(TRECHO):
Empoderamento infantil estimula escolhas sem estereótipos de gênero desde a infância

Diário de Uberlândia conversou com pesquisadoras que defendem a ideia; escritora vai lançar livro lidando com o tema de forma lúdica

GIOVANNA TEDESCHI
Georgia busca educar os filhos seguindo princípios do feminismo | Foto: Arquivo Pessoal
Elsa, Moana e Merida são princesas da Disney. A primeira tem poderes mágicos de gelo e governa um reino inteiro. A segunda é uma adolescente que decide velejar pelo oceano para salvar sua aldeia da destruição e ser uma grande líder. E a terceira, ao invés de participar de um casamento arranjado, quer seguir o próprio caminho. Mais do que a realeza, elas têm uma coisa em comum: a percepção de que não precisam de príncipes para terem uma história.

O chamado empoderamento infantil segue exatamente esta ideia. Deixar que as crianças façam escolhas independentes de gênero ou barreiras impostas. “Meus filhos, desde pequenos, têm direitos. Têm direito a cor que gostam, à roupa que vão vestir. O empoderamento infantil é entender que a despeito da faixa etária, a criança tem gosto, tem paladar, tem direitos, o que não implica em hipótese alguma a ausência de limites ou de hierarquia”, diz Georgia Amitrano, mãe de dois meninos.

Professora da Universidade Federal de Uberlândia (UFU) e doutora em filosofia, Amitrano busca educar os filhos seguindo princípios do feminismo, uma das áreas que estuda. Para ela, a palavra empoderamento é complexa e, às vezes, vista como algo pejorativo. “É tomar ciência do que você é, do que você pode e lutar para que isso seja um direito de todos, porque, infelizmente, ainda temos muito pela frente”, afirma.

(INSTRUÇÃO 1): No trecho sobre empoderamento infantil, de quantos filhos Georgia Amitrano é mãe?
(INSTRUÇÃO 2): Resuma o trecho sobre empoderamento infantil em duas frases.
(INSTRUÇÃO 3): Dê continuidade ao trecho sobre empoderamento infantil, começando depois da última frase.
Os registros não têm nenhum papel nesta parte.

(MATERIAL FORNECIDO):
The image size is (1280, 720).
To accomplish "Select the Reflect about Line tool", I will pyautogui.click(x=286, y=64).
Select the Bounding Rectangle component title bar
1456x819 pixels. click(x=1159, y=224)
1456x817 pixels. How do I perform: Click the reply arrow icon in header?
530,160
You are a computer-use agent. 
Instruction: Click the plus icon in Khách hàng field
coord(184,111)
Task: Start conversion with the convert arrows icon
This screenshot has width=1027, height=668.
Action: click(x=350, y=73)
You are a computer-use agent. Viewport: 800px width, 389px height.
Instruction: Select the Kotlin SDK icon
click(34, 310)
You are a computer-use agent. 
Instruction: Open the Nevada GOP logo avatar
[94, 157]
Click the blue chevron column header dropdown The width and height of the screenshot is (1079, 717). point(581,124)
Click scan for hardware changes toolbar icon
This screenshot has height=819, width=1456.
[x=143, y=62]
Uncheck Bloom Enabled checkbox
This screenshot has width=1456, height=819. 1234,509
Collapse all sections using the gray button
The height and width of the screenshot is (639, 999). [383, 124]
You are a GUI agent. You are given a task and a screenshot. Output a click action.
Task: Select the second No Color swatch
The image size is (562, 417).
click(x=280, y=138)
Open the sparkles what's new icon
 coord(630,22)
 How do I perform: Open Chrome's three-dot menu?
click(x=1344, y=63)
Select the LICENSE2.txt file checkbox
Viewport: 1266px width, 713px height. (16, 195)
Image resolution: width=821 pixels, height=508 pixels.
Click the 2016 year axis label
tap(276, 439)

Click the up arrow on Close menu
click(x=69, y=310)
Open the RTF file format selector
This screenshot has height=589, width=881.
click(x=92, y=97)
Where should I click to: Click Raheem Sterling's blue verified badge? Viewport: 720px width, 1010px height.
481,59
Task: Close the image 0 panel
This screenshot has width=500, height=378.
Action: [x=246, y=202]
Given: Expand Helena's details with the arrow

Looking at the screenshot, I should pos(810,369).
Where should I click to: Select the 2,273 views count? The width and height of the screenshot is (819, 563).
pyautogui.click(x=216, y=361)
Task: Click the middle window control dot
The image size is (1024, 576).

(RESULTADO FINAL 1): Dois meninos.

(RESULTADO FINAL 2): O empoderamento infantil consiste em deixar que as crianças façam escolhas independentes de gênero ou de barreiras impostas, ideia comparada a princesas da Disney como Elsa, Moana e Merida, que não precisam de príncipes para ter uma história. Georgia Amitrano, professora da UFU, doutora em filosofia e mãe de dois meninos, educa os filhos seguindo princípios do feminismo e afirma que a criança tem gostos e direitos, o que não implica ausência de limites ou de hierarquia.

(RESULTADO FINAL 3):
Professora da Faculdade de Educação (Faced) da UFU, Raquel Discini é doutora em Educação Escolar e já pesquisou sobre gênero e infância. Ela afirma que os meninos também são afetados pela opressão e podem ser beneficiados pelo empoderamento. “Quando eu digo que homem não chora ou homem tem que gostar de futebol para ser macho, são modelos que também são opressivos. Então um menino que aprende desde pequeno a ajudar a família nos serviços domésticos, possivelmente, quando crescer, ele vai ser um pai protagonista”, explica.

Isso é o que Amitrano tenta ensinar diariamente aos filhos, de 8 e 12 anos. “Eles sabem desde pequenos que não é não. Eles lavam louça, eles me ajudam a limpar a casa, eu ensino a cozinhar o que eles gostam. As tarefas são divididas de acordo com a idade de cada um”, relata. Apesar disso, a professora diz acreditar que os filhos aprendem isso com mais facilidade porque estão em um ambiente bastante diverso, dentro da universidade e com a presença de pessoas com diferentes orientações sexuais.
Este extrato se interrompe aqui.